Deltamethrin-Induced [Ca ²⁺ ] _i Rise and Death in HGB Human Glioblastoma Cells

The effect of the pesticide deltamethrin on cytosolic free Ca ²⁺ concentrations ([Ca ²⁺ ] _i ) and viability in human glioblastoma DBTRG-05MG cells is explored. [Ca ²⁺ ]i was measured in suspended cells using fura-2 as a Ca ²⁺ -sensitive fluorescent dye. Deltamethrin at concentrations of 5-60 μM increased [Ca ²⁺ ]i in a concentration-dependent fashion.
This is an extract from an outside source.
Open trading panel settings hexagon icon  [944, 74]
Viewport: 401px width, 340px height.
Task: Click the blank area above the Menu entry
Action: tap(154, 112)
The Ca ²⁺ signal was reduced partly by removing extracellular Ca ²⁺ . Deltamethrin induced Mn ²⁺ entry. Deltamethrin-induced [Ca ²⁺ ]i rise was not inhibited by nifedipine, econazole, SK&F96365, and phorbol 12-myristate 13 acetate (PMA), but was inhibited by the protein kinase C inhibitor GF109203X via blocking Ca ²⁺ release. In Ca ²⁺ -free medium, 50 μM deltamethrin pretreatment abolished the [Ca ²⁺ ] _i rise induced by the endoplasmic reticulum Ca ²⁺ pump inhibitor thapsigargin or 2,5-di-tert-butylhydroquinone (BHQ). Conversely, pretreatment with thapsigargin/BHQ abolished deltamethrin-induced [Ca ²⁺ ] _i rise. Inhibition of inositol 1,4,5-trisphosphate formation with U73122 suppressed 50% of deltamethrin-induced [Ca ²⁺ ] _i rise. At concentrations between 10 and 80 μM deltamethrin killed cells in a concentration-dependent manner. The cytotoxic effect of deltamethrin was not reversed by prechelating cytosolic Ca2+ with 1,2-bis(2-aminophenoxy) ethane-N,N,N',N'-tetraacetic acid (BAPTA). Annexin V/propidium iodide staining data suggest that deltamethrin (10-40 μM) induced apoptosis in a concentration-dependent manner. Deltamethrin also increased levels of reactive oxygen species. Together, in human glioblastoma cells, deltamethrin induced a [Ca ²⁺ ] _i rise by inducing phospholipase C- and protein kinase C-dependent Ca ²⁺ release from the endoplasmic reticulum and Ca ²⁺ entry via non-store-operated Ca ²⁺ channels. Deltamethrin induced cell death that might involve apoptosis via mitochondrial pathways.